Stinkers: Parker was such a let-down, especially given how great the Darwyn Cooke books have been, and how much I fondly remember the Mel Gibson version of the story, Payback. The Incredible Burt Wonderstone was one of the worst films I’ve seen in a long time. I hadn’t put Steve Carroll on my “I’m sure this film will irritate the hell out of me” list, and I actually bothered watching it. Big mistake. Paranoia was the least-sensible thriller I’ve seen in a long, long time. And I was heart-crushed by The Host. Not because I imagined that the creator of The Twilight Saga was going to hit it out of the park, but because I usually love seeing Saoirse Ronan in just about anything.

Films I’m looking forward to, but haven’t yet seen: Catching Fire, Fruitvale Station, Blue is the Warmest Colour, Gravity and 12 Years a Slave. I have especially high hopes for 12 Years, as I’m very fond of Steve McQueen’s work to date (I don’t know yet, but I sorta expect it to be my favourite for Best Picture just going on the strength of McQueen’s earlier work and the press the film has been getting).

For the last few years, I’ve felt like a lot of real story-telling risks are happening on television, rather than film. This year had some great television. I’ve said, for a few years now, that Breaking Bad is the best show on television, and the ending of the show this year did nothing to change my opinion there.

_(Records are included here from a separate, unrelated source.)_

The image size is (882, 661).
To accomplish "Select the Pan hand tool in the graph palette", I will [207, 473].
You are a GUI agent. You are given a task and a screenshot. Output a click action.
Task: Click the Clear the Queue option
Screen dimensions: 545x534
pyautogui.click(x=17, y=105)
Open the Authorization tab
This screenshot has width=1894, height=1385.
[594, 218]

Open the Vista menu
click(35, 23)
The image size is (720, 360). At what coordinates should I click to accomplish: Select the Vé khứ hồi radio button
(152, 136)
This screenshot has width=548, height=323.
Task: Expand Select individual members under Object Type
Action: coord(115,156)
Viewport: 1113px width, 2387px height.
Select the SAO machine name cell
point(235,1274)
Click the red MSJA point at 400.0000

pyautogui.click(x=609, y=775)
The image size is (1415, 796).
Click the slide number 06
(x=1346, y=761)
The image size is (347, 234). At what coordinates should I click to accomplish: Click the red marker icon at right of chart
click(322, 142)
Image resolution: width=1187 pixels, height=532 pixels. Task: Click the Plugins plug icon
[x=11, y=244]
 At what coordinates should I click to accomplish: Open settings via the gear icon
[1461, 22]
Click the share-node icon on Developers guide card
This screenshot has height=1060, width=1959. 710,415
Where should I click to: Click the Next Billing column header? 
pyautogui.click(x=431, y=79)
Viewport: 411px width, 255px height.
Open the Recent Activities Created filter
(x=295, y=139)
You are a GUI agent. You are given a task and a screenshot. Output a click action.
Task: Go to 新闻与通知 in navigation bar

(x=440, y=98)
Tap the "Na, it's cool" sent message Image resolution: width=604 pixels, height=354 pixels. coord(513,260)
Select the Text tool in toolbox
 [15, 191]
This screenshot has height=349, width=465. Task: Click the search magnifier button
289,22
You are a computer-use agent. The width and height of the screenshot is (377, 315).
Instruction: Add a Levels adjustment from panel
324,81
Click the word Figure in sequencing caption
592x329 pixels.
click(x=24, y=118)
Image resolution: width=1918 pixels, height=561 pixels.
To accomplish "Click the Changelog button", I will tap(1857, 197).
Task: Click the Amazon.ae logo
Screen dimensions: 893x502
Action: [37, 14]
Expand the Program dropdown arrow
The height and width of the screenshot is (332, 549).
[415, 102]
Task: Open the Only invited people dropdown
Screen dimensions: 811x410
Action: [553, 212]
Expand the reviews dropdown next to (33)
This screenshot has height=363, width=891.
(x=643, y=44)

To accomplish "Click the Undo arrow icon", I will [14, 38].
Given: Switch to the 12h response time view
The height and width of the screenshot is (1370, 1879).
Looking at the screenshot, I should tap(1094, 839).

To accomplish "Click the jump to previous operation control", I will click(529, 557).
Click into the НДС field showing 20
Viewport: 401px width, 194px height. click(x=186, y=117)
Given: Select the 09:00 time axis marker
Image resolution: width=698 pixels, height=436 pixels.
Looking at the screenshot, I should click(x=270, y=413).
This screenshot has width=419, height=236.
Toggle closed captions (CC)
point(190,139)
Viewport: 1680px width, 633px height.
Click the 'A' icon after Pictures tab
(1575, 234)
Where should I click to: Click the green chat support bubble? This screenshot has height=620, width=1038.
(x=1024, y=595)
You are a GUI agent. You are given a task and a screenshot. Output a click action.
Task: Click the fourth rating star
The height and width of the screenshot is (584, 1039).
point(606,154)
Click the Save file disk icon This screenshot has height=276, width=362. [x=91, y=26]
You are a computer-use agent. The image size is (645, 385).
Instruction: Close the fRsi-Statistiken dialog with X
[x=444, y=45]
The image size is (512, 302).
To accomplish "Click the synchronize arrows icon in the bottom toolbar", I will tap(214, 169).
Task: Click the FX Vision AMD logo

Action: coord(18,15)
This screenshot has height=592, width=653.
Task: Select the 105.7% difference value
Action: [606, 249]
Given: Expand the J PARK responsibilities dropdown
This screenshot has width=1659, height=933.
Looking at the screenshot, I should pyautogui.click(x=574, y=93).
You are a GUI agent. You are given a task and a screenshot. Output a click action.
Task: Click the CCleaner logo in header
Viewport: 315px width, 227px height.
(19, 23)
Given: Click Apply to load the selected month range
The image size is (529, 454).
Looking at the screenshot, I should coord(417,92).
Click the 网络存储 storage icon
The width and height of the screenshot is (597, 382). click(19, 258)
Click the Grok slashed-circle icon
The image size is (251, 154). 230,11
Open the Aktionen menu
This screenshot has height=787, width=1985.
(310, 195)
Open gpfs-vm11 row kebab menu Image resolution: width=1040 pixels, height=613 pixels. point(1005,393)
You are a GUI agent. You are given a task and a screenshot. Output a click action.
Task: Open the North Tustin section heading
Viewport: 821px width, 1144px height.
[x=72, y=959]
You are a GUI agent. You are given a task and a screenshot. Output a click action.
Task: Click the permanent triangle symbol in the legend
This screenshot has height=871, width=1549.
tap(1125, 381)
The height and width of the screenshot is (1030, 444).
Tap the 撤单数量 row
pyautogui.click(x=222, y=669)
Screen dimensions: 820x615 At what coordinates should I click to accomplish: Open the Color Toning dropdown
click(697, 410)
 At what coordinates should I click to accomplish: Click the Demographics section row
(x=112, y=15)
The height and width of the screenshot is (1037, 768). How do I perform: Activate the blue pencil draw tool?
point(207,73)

My second-favourite series this year is Hannibal which was quite the surprise for me. I fully expected to hate it (and with Bryan Fuller at the helm, I fully expected it to be cancelled). I have an odd relationship with The Silence of the Lambs: I saw that film far too many times when it came out. I hated the book, Hannibal and refused to see the movie, but I liked Red Dragon (both book and movie — I’m less fond of Manhunter). And by the time of Hannibal Rising, I stopped caring. So I didn’t expect to get into the TV series, Hannibal. Especially given how little tolerance I have for gore. But, oh my god, it’s good. The unhealthy bromance between Hannibal and Will was captivating. And the sound design is fascinating. And in my opinion, this counts as the most hurty dialog on television in 2013: “I don’t feel like I dodged a bullet. I feel wounded.”

It also creeps me out that the show makes me so hungry.

Sure, I still watch Mad Men regularly, although this season was hard to love until the end. And Game of Thrones is very good, even though pseudo-historical fantasy isn’t really my thing. Two British series, Utopia and Black Mirror, were also great shows. It was a meh season of Doctor Who, and one show I was looking forward to, The Tomorrow People, I bailed on after two episodes. Man, it stank. The Blacklist has been a pleasant surprise, but the only other show I absolutely adore this season is American Horror Story: Coven. American Horror Story is about as wacky and non-sensical as you can get, but it totally gets under my skin and creeps me out in a way that I didn’t think I enjoyed. And I can’t stop watching it.